◆ Provided entries
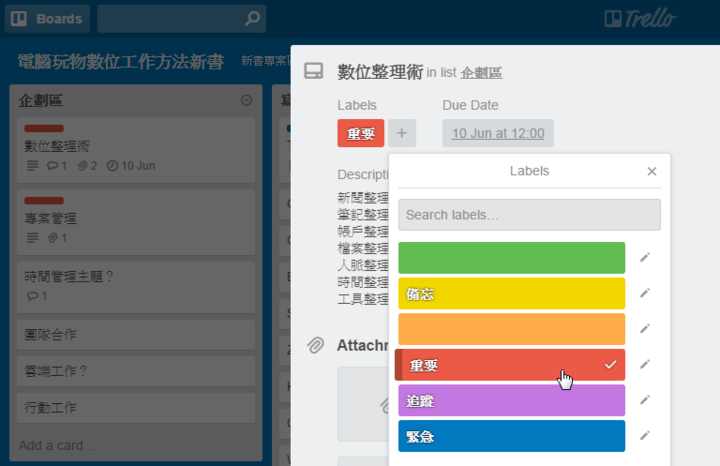This screenshot has height=466, width=720.
Task: Toggle the blue 緊急 label on
Action: pos(511,436)
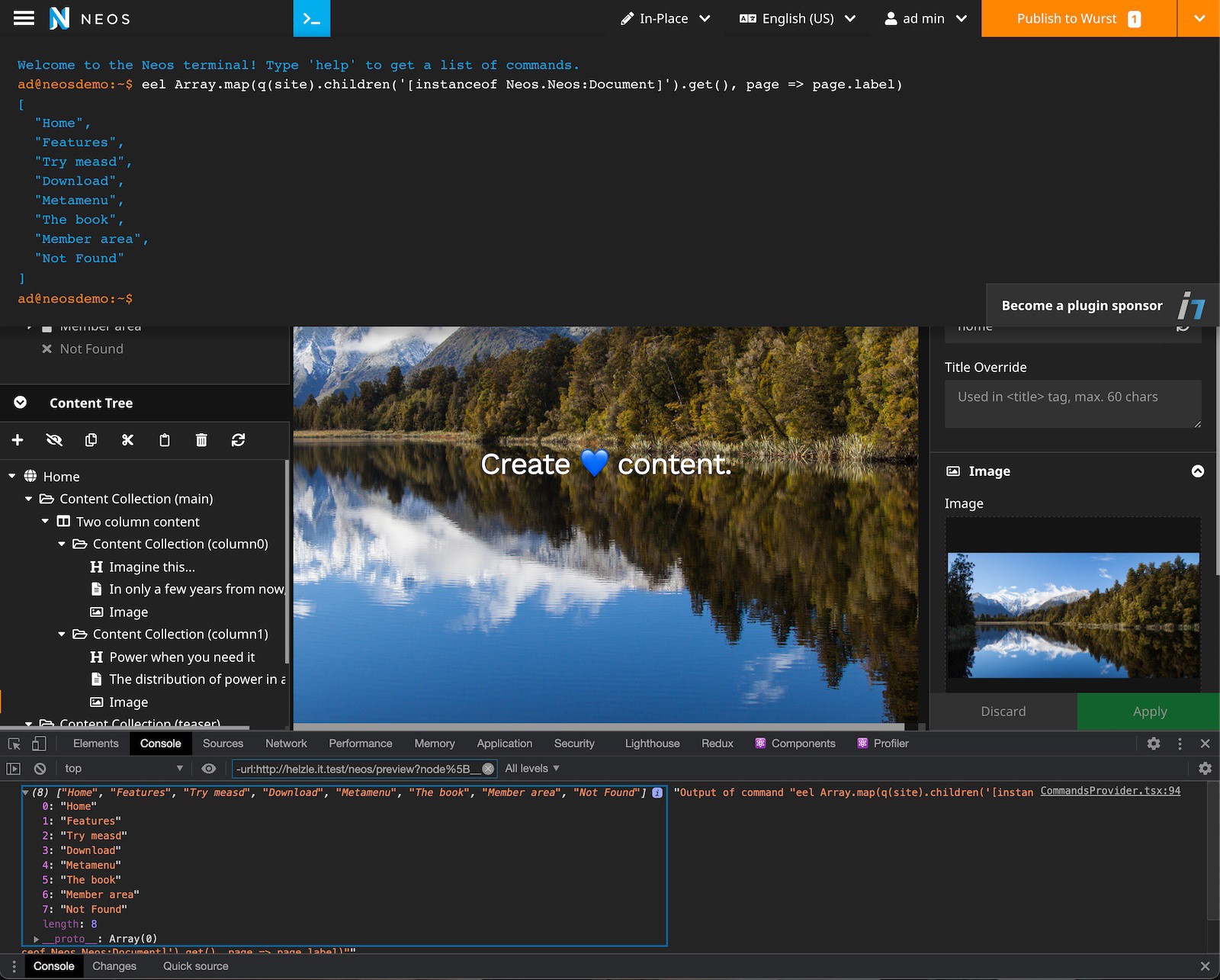Switch to the Network tab

(x=286, y=744)
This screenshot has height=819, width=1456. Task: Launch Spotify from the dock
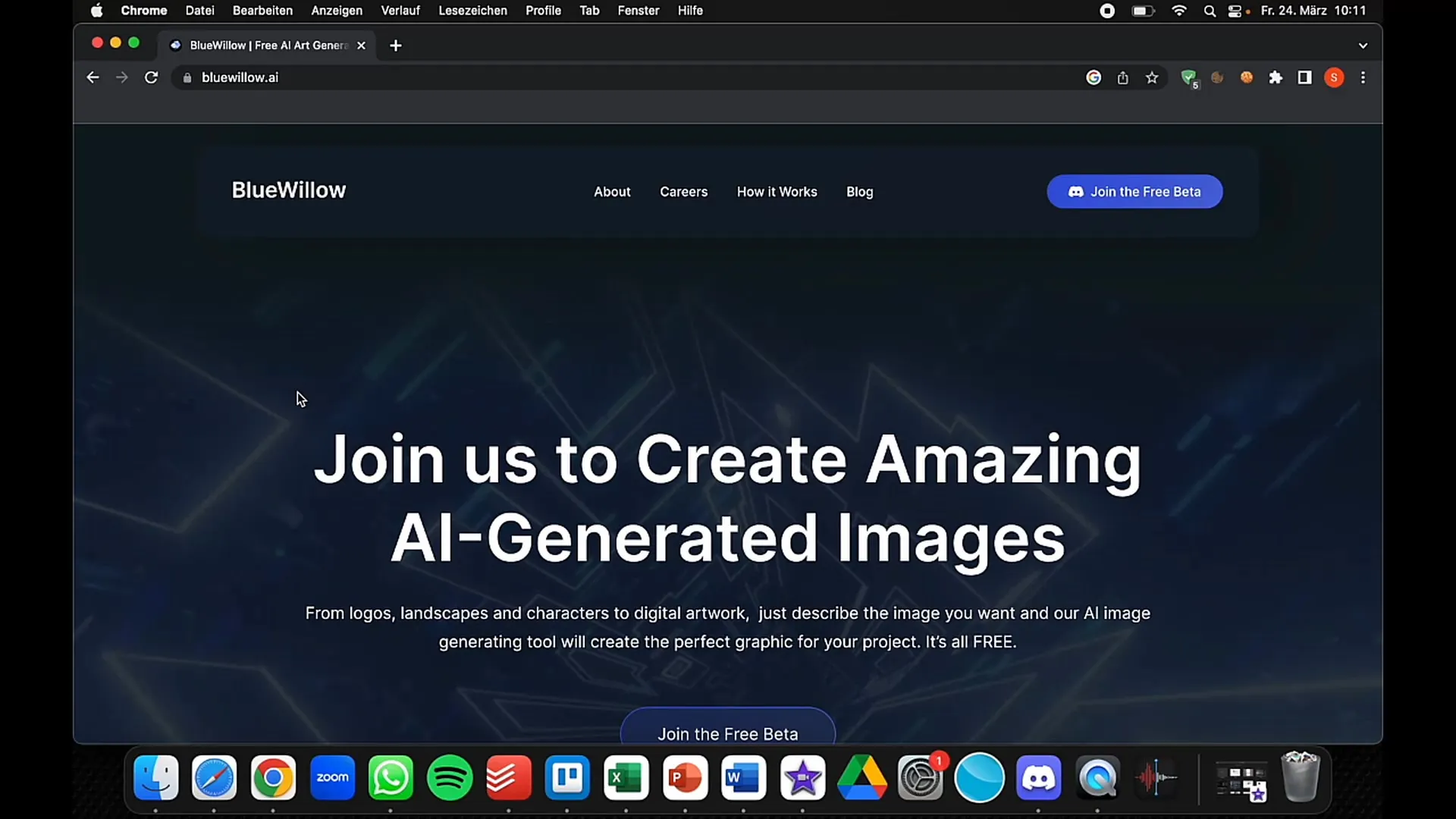pos(450,778)
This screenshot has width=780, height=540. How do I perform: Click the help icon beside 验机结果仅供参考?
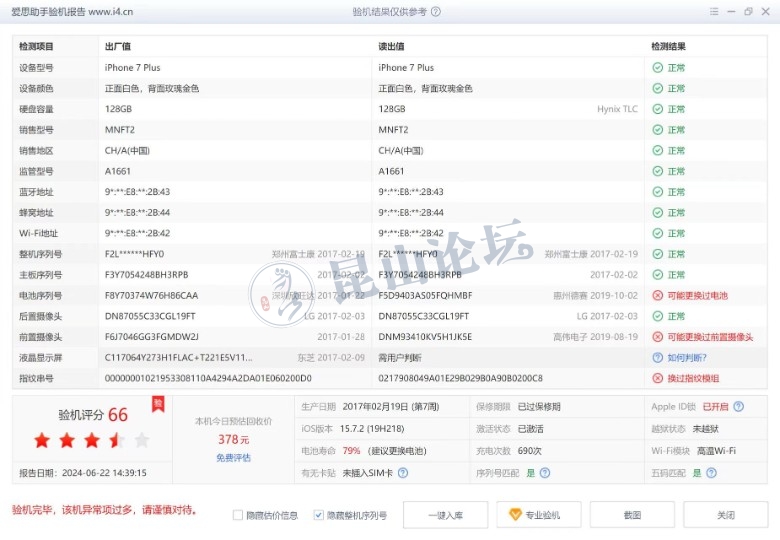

◆ Exercise
The copy should start at the line that contains "This screenshot has height=819, width=1456.", end at the last line of the entries above, and match each line exactly, with pictures dropped.

◆ Result
This screenshot has height=819, width=1456. Task: Launch Spotify from the dock
pos(450,778)
This screenshot has width=780, height=540. How do I perform: Click the help icon beside 验机结果仅供参考?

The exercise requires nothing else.